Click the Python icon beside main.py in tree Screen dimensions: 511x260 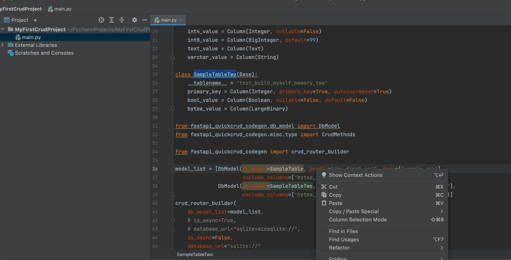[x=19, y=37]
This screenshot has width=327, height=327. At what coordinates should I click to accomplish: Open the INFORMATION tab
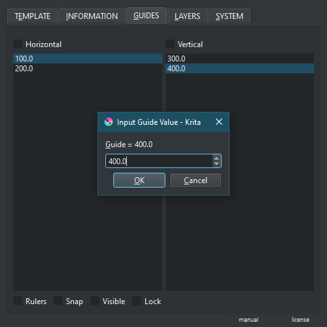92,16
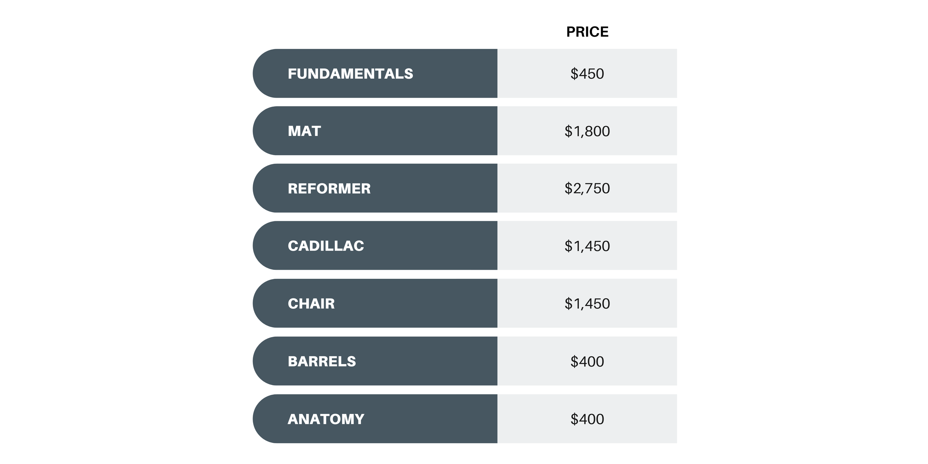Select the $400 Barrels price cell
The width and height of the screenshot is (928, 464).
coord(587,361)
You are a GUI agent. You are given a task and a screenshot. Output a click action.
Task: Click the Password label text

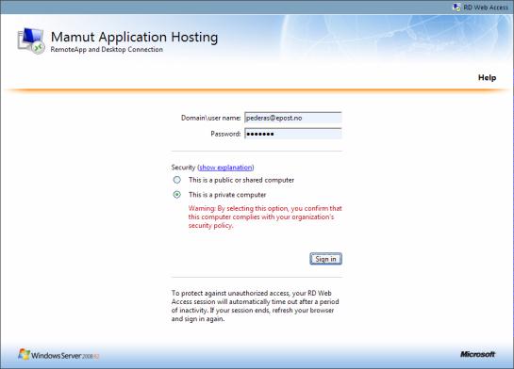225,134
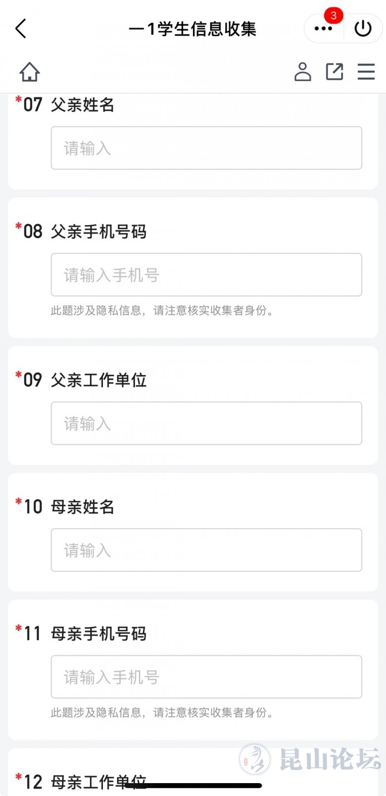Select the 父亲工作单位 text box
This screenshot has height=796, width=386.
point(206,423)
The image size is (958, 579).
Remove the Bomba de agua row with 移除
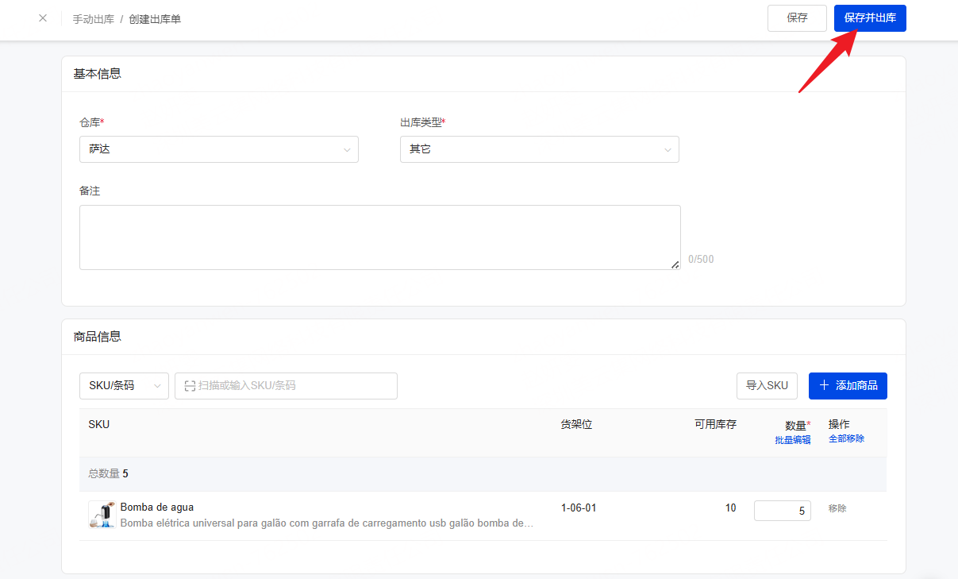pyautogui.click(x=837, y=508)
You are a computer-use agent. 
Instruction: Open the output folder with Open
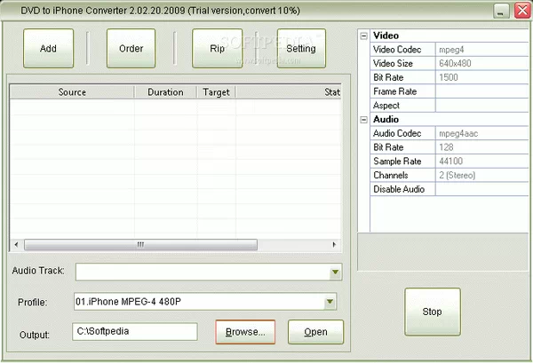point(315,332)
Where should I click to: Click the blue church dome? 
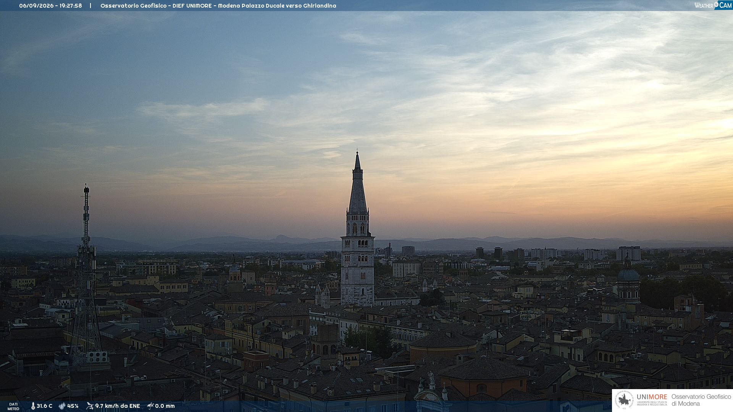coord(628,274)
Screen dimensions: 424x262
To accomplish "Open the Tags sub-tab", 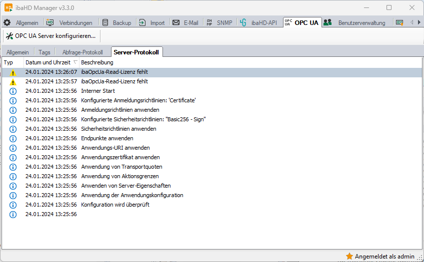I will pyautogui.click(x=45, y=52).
○ ○ ○ ○ ○ ○ ○
Where does the string "agent" occur in the listing above? Return every line that contains it.

→ **Response to the task**:
You are a GUI agent. You are given a task and a screenshot. Output a click action.
You are a computer-use agent. 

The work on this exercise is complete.